(INSTRUCTIONS FOR THE TASK)
Pull every line with "computer" from the data.
++++ MATERIAL SHOWN ++++
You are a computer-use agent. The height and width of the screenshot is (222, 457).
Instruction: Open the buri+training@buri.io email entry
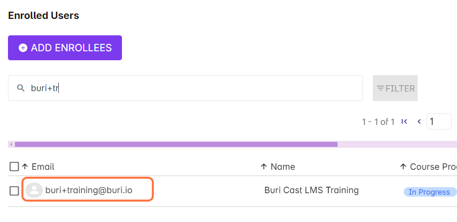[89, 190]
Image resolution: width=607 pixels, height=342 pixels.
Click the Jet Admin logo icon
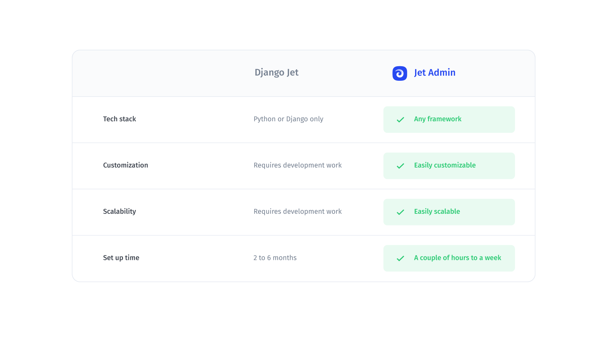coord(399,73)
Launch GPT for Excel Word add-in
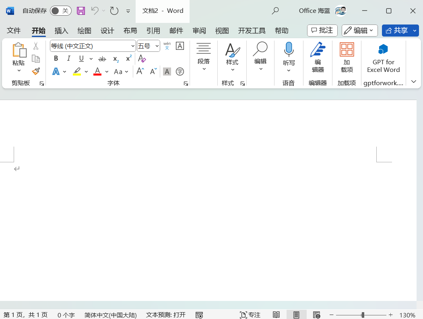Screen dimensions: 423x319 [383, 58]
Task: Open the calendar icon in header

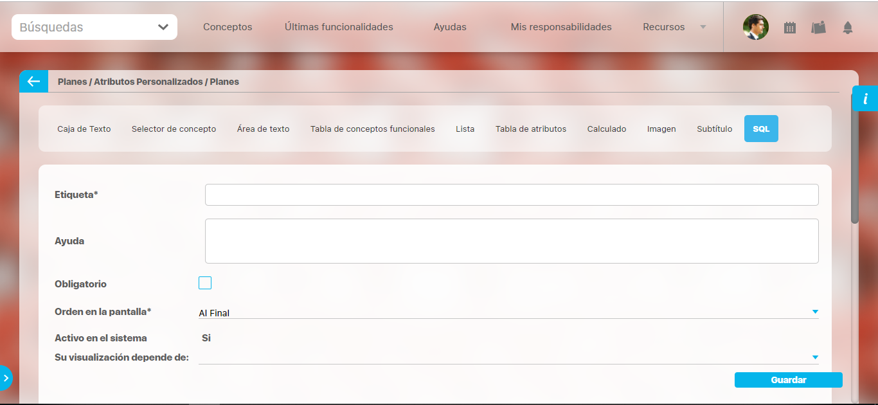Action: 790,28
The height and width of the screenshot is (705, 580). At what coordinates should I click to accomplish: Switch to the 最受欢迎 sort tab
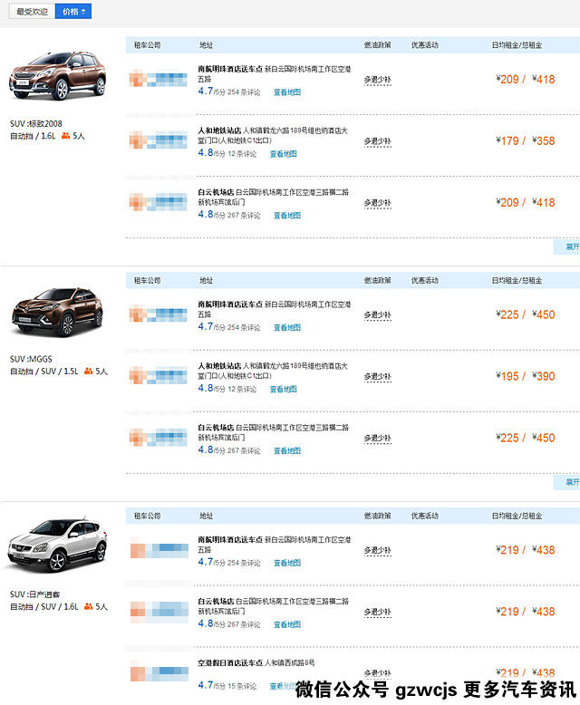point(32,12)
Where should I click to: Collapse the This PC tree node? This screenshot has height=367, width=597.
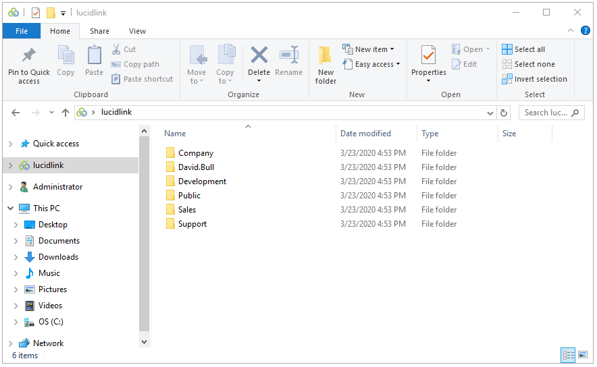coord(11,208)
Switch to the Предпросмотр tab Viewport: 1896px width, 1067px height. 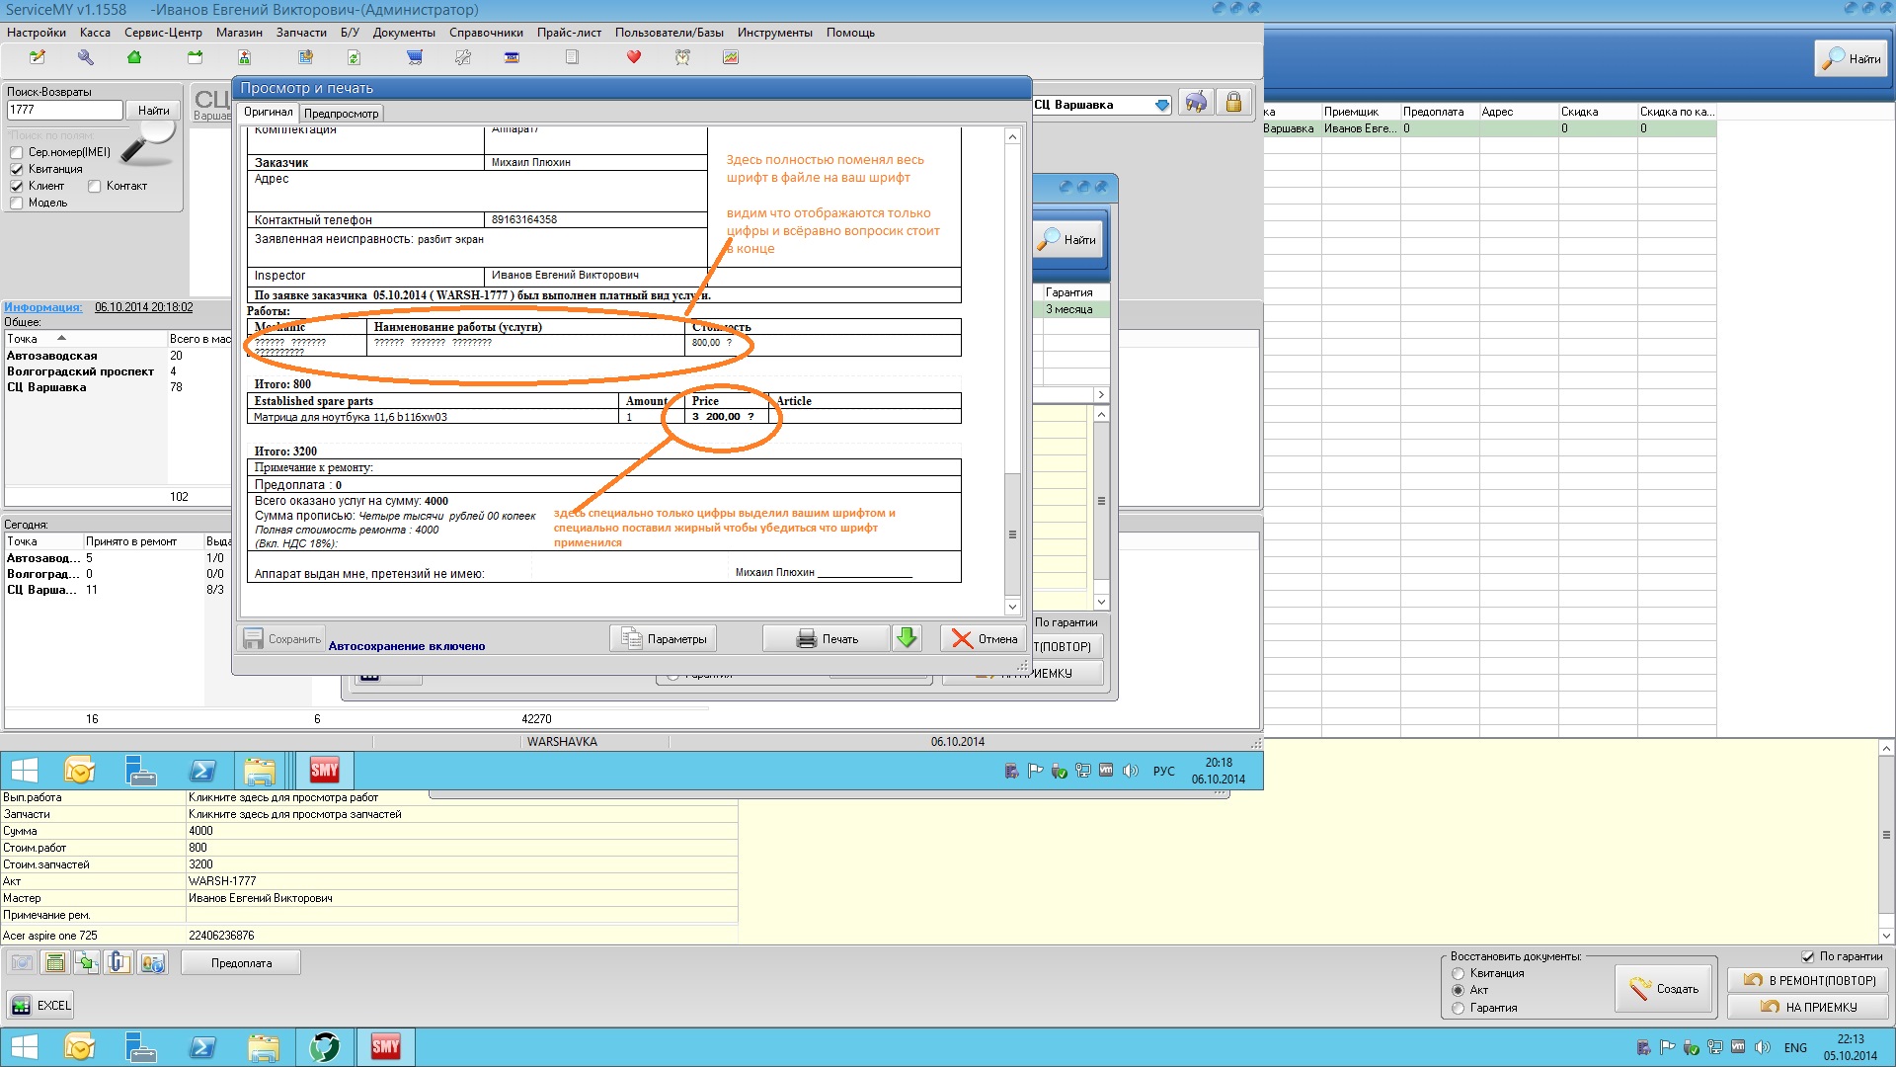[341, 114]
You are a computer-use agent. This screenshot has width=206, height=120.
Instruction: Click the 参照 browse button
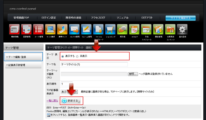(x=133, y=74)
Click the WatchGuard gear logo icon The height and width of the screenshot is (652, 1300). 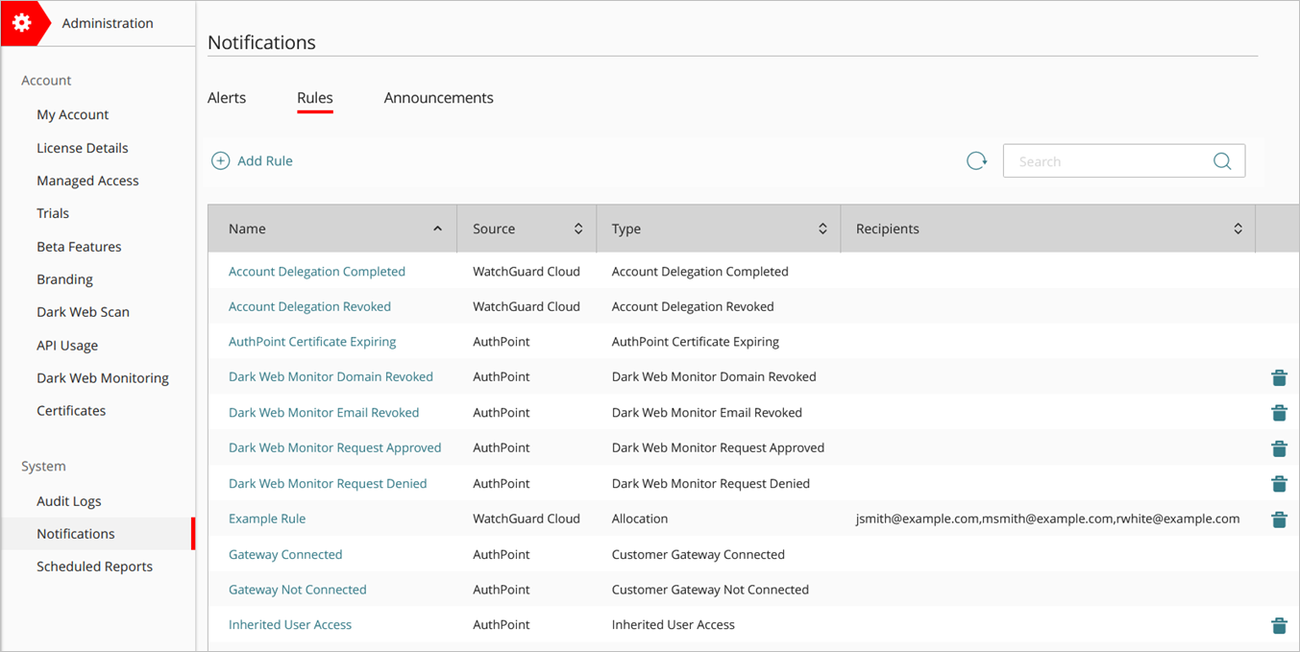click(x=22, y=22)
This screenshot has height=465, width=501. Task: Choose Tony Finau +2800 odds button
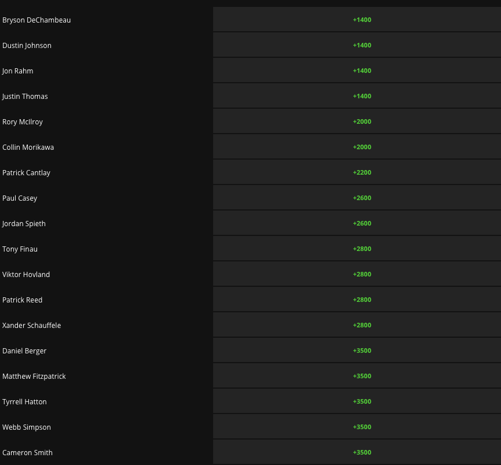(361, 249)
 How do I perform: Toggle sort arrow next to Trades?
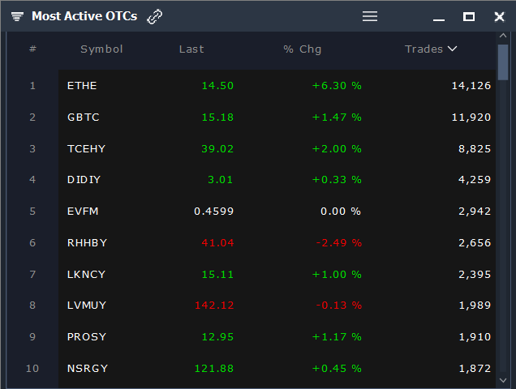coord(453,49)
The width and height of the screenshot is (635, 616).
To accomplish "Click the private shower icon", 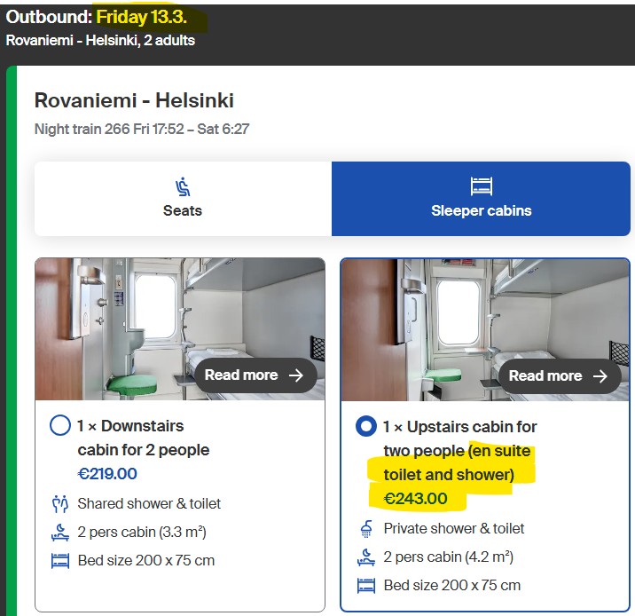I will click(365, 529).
++++
(SOLUTION FOR THIS EXERCISE)
You are a computer-use agent. The height and width of the screenshot is (222, 457).
You are a computer-use agent. This screenshot has width=206, height=120.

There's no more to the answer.